For those individuals who can keep a precarious step ahead of paranoia and hypochondria, these morbidities are wellsprings of comedy. By an ironic twist, all of Howard's intimations of doom at hand were confirmed when, at the age of twenty-eight, he was victimized by the onslaught of a condition from which he would never be released. This was a recurrent tendency to fall without warning into a dead faint from which he would awaken, sometimes in an emergency ward, sometimes where he had fallen, to find his spectacles smashed, his forehead bloodied, his muscles painfully regaining their resiliency. Scores of examinations, physical and psychogenic, failed to provide a satisfactory diagnosis or indicate a cure. And while the pathology of epilepsy suggested to most people that he was one of those subject to bouts of petit mal, this was never confirmed, partly because his symptoms showed only vague resemblance to the classic patterns of that affliction. Whatever, it provided Howard with all that he ever needed to enlarge his suspicions about the progress of modern medicine. A day came when—after observational procedures that had gone on for years—he was still once more tested by a newly enlisted specialist. When the clinical side of the examination was over, Howard joined the physician in his office for a discussion of what might have been concluded. In the course of talk, the doctor excused himself to check something in his filing cabinet. When his fumbling through the top drawer of the cabinet led to nothing, he opened the second drawer… and produced a huge black rabbit that hopped to a corner of the office and sat on its haunches, staring—at Howard, of course, but not for long, since the object of the rabbit's scrutiny was soon down the stairs and in the first stages of a flight from professional voodoo that would last as long as he lived.

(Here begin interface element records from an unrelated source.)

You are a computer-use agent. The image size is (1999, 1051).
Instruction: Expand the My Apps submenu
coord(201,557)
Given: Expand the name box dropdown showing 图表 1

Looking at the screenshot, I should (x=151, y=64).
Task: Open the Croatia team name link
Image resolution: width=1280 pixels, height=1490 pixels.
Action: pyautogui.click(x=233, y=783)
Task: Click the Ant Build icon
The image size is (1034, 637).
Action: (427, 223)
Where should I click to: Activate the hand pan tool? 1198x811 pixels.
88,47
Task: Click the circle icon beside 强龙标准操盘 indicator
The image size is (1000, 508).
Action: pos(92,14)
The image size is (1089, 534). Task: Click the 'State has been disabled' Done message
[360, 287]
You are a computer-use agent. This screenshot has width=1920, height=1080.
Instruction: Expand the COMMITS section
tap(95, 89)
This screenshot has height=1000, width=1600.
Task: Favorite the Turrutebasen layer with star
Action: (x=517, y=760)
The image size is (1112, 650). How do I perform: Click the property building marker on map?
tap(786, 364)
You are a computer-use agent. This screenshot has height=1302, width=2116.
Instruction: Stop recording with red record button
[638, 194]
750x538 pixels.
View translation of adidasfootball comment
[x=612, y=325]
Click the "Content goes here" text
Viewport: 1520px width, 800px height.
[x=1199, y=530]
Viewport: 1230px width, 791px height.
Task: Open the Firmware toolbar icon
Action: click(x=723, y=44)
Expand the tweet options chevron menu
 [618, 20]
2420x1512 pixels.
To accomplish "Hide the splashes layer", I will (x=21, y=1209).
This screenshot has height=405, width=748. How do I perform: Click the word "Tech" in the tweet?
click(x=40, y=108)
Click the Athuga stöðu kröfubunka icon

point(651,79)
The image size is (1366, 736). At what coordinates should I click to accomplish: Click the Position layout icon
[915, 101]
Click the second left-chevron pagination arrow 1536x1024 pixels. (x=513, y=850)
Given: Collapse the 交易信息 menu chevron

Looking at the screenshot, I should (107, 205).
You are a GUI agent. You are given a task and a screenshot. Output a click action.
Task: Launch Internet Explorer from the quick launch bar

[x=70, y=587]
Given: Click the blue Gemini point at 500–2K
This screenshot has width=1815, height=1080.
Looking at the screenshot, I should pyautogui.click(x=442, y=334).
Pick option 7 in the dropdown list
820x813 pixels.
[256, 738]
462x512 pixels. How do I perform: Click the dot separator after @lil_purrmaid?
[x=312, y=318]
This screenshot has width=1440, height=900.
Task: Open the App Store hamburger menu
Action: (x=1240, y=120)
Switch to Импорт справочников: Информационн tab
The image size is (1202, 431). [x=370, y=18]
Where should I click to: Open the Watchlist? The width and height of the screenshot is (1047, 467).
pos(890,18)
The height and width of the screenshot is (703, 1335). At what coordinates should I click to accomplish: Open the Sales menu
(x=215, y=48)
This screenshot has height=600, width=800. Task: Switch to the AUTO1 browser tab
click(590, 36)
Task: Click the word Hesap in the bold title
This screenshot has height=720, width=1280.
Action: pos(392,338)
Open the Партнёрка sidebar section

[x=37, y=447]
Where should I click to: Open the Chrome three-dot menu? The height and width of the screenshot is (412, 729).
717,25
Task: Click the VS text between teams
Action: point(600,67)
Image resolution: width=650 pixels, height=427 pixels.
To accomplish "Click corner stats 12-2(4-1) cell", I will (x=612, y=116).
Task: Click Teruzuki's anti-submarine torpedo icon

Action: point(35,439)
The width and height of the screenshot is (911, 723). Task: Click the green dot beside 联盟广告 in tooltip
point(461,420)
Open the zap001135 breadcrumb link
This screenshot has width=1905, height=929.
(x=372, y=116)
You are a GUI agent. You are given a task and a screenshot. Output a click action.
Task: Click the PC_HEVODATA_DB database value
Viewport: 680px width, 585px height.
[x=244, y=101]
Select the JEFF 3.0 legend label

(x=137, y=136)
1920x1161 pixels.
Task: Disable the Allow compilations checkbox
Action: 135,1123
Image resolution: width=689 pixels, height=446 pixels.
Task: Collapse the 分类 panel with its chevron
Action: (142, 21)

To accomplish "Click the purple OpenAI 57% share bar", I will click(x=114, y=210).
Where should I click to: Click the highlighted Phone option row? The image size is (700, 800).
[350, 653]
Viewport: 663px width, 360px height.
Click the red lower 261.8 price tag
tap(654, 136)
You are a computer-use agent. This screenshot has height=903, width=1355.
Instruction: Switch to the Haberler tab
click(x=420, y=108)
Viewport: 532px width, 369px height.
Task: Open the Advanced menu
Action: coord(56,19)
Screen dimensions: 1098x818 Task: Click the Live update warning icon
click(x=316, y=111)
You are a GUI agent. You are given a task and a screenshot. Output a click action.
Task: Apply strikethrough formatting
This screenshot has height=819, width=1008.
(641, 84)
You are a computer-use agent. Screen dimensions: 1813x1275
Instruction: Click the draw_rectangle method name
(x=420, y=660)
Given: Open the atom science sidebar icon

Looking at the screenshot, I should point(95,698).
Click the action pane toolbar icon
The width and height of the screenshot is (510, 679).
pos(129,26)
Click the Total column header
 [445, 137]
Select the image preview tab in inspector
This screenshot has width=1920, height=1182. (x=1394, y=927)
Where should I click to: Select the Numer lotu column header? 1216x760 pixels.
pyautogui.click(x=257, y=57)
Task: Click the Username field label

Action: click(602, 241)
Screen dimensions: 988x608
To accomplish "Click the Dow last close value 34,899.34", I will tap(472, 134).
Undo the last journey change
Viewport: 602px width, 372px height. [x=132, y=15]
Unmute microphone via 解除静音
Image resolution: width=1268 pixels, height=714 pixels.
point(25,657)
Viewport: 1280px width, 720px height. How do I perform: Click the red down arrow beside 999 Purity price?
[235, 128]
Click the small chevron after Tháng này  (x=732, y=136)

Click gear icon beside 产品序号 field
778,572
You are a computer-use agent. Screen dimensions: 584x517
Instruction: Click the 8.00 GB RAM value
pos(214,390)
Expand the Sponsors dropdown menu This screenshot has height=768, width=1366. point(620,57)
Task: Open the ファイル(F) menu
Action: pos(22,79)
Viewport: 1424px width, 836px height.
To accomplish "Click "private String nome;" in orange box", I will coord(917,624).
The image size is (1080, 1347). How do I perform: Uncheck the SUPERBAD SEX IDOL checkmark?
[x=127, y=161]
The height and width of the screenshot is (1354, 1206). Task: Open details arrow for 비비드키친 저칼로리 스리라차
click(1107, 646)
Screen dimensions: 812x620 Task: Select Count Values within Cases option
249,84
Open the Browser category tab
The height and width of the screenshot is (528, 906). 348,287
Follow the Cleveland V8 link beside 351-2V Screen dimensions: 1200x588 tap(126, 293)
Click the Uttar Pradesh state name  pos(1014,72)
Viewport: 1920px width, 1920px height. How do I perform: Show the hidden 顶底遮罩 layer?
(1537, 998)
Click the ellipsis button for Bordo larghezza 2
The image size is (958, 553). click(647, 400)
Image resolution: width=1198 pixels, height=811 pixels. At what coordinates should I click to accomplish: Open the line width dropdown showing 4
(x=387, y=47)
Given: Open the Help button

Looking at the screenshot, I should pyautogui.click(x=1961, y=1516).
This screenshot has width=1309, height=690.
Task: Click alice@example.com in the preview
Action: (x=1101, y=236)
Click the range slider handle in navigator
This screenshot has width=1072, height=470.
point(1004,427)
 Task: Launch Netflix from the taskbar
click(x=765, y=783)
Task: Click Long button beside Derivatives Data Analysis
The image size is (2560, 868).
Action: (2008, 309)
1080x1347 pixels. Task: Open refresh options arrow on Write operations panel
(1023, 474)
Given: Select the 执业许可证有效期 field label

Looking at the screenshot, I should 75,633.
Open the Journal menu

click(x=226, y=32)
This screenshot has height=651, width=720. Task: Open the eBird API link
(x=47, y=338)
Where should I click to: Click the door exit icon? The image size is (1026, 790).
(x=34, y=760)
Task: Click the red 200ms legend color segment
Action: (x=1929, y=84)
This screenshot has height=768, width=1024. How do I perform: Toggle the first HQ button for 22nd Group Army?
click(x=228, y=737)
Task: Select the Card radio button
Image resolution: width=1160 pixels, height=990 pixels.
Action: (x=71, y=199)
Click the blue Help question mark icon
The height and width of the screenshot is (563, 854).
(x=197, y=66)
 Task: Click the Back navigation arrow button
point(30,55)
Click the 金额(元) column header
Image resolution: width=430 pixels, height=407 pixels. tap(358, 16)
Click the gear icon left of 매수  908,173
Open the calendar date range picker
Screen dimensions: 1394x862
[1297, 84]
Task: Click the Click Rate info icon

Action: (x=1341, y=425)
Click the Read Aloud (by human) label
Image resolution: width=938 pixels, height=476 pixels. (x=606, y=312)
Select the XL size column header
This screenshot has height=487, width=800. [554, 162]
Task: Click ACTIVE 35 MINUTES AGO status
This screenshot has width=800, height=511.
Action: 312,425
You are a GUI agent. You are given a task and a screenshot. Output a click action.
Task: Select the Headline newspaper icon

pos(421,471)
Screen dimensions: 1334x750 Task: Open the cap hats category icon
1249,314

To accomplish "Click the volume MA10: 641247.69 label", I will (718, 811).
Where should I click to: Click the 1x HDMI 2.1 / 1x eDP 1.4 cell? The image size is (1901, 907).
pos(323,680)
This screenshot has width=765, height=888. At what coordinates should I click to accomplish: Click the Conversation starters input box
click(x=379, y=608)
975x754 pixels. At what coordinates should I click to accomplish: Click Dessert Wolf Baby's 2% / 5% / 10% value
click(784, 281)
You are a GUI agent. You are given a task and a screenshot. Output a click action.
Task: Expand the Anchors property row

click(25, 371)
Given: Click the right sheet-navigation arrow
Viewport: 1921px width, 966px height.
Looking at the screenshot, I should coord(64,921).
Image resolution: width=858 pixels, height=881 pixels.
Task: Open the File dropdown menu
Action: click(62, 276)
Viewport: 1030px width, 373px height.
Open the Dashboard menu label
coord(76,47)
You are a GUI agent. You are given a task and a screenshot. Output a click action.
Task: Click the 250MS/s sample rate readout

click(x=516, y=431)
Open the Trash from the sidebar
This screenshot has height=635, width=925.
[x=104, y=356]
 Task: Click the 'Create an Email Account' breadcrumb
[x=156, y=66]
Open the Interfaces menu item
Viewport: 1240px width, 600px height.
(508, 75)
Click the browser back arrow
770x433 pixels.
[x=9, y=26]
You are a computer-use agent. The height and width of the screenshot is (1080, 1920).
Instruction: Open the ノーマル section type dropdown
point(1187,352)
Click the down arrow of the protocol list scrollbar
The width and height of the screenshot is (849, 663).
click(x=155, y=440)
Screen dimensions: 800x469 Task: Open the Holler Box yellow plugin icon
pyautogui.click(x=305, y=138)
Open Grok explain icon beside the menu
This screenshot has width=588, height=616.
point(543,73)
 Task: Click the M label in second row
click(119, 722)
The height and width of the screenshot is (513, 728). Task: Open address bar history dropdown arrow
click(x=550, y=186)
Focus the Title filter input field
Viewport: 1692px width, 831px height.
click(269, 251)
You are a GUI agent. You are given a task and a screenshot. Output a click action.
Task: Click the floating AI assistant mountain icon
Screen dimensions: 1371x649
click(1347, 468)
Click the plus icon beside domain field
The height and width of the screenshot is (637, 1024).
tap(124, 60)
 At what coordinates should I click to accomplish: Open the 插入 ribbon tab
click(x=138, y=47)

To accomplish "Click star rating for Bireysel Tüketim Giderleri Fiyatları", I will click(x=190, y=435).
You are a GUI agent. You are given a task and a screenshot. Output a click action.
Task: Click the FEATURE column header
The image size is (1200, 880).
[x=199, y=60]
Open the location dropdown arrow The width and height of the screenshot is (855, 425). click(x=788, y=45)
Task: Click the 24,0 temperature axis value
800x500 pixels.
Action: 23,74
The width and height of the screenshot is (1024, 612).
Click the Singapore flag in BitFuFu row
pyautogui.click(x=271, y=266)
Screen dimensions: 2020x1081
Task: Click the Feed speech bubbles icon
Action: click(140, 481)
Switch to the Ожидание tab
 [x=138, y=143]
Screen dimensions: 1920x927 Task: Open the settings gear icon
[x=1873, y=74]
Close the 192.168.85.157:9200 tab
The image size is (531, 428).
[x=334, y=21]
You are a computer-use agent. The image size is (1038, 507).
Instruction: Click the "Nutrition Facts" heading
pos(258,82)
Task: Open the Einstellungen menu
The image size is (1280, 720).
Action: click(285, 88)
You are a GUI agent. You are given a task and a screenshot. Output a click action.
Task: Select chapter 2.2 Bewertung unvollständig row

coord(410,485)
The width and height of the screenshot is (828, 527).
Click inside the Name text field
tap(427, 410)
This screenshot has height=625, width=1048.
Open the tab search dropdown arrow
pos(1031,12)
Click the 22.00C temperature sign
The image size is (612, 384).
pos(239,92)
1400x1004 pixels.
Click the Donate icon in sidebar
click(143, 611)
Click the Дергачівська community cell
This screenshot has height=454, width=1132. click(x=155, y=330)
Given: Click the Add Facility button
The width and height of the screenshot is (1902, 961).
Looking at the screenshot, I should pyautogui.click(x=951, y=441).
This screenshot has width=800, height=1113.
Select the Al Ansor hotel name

Yet, even in nonstop flight, an ever-widening concern with genius in literature was, day and night, what Howard lived for, and by which he tested the limits of what his own excellence allowed him to grasp.
He leaves us with a poetry as sensitive and generous in its approach and compass as he was himself… a body of criticism (How Proust would have lighted up at his recognitions! How Chekhov would have purred!) profound, exact, and written with an economy natural only to those who know precisely what needs to be said and—with a potent throwaway remark, or the click of an aphorism—when to shut up. His illustrious term at The New Yorker is not likely to be repeated. But whoever assumes his role will have the advantage of a model and a record of unmatched distinction serving to bring the best of American and British poetry to the widest audience it has ever enjoyed. To those who knew and loved him, he leaves the memory of an endearing vulnerability forever daunted by the world's black rabbits… and a perpetually hovering expectation of sweetness and wit never again to be met.
Read by James Merrill at the Institute Dinner Meeting on April 5, 1988.